Once the transaction is built and signed, we broadcast it to the network via mempool.space's POST endpoint:

def broadcast_sweep(tx):
    raw_hex = tx.serialize().hex()
    r = requests.post("https://mempool.space/api/tx", data=raw_hex)
    return r.text.strip()  # the tx hash

Bitcoin's mempool propagates the new transaction across the network. Miners include it in the next block (or the one after, depending on fees). Within ~10 minutes the sweep transaction confirms, and the funds are now atomically split between the merchant and the processor. The intermediate derived address is empty forever.

The custody window, quantified

This architecture has a brief window where the processor has effective custody: the time between "customer's payment broadcasts" and "processor's sweep tx broadcasts." That window is bounded by:

• How fast the processor's watcher polls (Sovrn: every 15 seconds)
• How fast the watcher builds + signs + broadcasts the sweep (sub-second)

In practice this means the worst-case window is ~20 seconds. The processor's master key technically controls the funds during this window. An attacker who compromised the server during that 20-second window could redirect the sweep to themselves.

This is the inherent cost of non-custodial Bitcoin processing in 2026, until someone deploys an L2 with proper smart contracts that change the calculation. We mitigate it by:

1. Hot-key isolation — the BTC zprv lives only on the production sweep machine, not in any other system component
2. File-mode 600 with root ownership, no logging
3. Regular key rotation (quarterly) — old derivation indexes get marked "drain only" and new payments use a new master key
4. Monitoring for unexpected sweep targets — if a sweep ever goes to an address that isn't the merchant's payout, alerting fires immediately

How the merchant integrates this

From the merchant's perspective, this entire pipeline is invisible. They make one POST to /api/v1/payments when a customer initiates checkout, redirect the customer to the returned checkout_url, and listen for a webhook fire when the payment settles. The HD-derivation, address allocation, mempool watching, sweep transaction construction, signing, and broadcasting all happen server-side at Sovrn.
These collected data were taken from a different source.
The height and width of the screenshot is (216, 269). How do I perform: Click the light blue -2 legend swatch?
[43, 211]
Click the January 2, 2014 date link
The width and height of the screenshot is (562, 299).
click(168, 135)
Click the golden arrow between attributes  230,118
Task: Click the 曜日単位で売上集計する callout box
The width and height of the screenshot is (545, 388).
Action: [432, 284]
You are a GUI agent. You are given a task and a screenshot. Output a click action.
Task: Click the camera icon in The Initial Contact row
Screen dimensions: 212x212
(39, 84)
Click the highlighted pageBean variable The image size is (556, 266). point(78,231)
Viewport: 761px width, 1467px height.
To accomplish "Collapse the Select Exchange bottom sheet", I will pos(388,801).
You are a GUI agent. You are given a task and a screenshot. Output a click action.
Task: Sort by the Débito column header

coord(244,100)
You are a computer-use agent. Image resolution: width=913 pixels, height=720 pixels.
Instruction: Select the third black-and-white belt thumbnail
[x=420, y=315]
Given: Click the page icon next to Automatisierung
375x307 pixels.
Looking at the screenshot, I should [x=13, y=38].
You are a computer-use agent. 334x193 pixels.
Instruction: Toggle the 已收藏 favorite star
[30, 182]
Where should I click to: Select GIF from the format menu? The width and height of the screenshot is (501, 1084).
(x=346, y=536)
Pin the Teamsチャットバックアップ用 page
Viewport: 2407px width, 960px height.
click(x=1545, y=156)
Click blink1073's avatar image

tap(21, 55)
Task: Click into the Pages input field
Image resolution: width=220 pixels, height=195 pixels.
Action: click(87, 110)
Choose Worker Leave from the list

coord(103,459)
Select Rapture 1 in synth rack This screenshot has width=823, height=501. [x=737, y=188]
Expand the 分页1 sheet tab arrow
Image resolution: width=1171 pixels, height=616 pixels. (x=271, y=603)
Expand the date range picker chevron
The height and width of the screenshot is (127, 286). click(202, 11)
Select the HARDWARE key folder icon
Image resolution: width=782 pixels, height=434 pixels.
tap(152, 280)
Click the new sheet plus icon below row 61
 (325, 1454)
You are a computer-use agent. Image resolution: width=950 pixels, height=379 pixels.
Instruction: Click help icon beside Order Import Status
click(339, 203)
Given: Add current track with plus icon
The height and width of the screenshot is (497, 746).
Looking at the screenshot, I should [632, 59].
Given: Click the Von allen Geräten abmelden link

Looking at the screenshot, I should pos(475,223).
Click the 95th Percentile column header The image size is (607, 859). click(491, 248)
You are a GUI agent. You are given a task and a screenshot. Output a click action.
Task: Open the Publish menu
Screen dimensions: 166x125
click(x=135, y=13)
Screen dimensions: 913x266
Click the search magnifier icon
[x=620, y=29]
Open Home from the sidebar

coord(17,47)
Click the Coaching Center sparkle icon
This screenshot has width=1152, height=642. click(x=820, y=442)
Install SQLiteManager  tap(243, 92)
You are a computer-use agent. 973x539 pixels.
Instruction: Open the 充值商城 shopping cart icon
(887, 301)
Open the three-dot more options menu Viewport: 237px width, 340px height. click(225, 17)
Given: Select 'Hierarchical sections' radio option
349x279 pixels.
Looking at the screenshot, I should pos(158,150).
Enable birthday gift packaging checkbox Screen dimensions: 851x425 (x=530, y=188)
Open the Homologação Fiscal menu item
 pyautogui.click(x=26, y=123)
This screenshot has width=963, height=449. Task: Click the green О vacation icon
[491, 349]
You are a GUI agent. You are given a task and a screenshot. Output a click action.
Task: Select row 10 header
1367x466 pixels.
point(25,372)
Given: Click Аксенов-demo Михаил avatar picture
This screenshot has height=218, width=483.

curl -X POST https://sovrn.ventures/api/v1/payments \
  -H "X-API-Key: sk_live_xxx" \
  -H "Content-Type: application/json" \
  -d '{
    "amount": 184.20,
    "currency": "USD",
    "chain": "bitcoin",
    "token": "BTC",
    "order_id": "1847"
  }'

Response includes the derived address, the QR-ready URI, and the expected amount in BTC. Show this to the customer. The webhook fires when the sweep confirms; the merchant credits the order and ships the product.

If you want to verify the architecture yourself

Everything described here is verifiable on-chain. The Sovrn BTC fee wallet is public — you can watch it accumulate as payments flow. The sweep transactions are public — you can inspect them and confirm they have exactly two outputs (merchant + fee wallet) and were signed by the expected derivation. The factory contract on Optimism that handles the EVM rail is open-source.

This kind of verifiability is the whole point of non-custodial. The merchant doesn't have to trust us; they trust the protocol.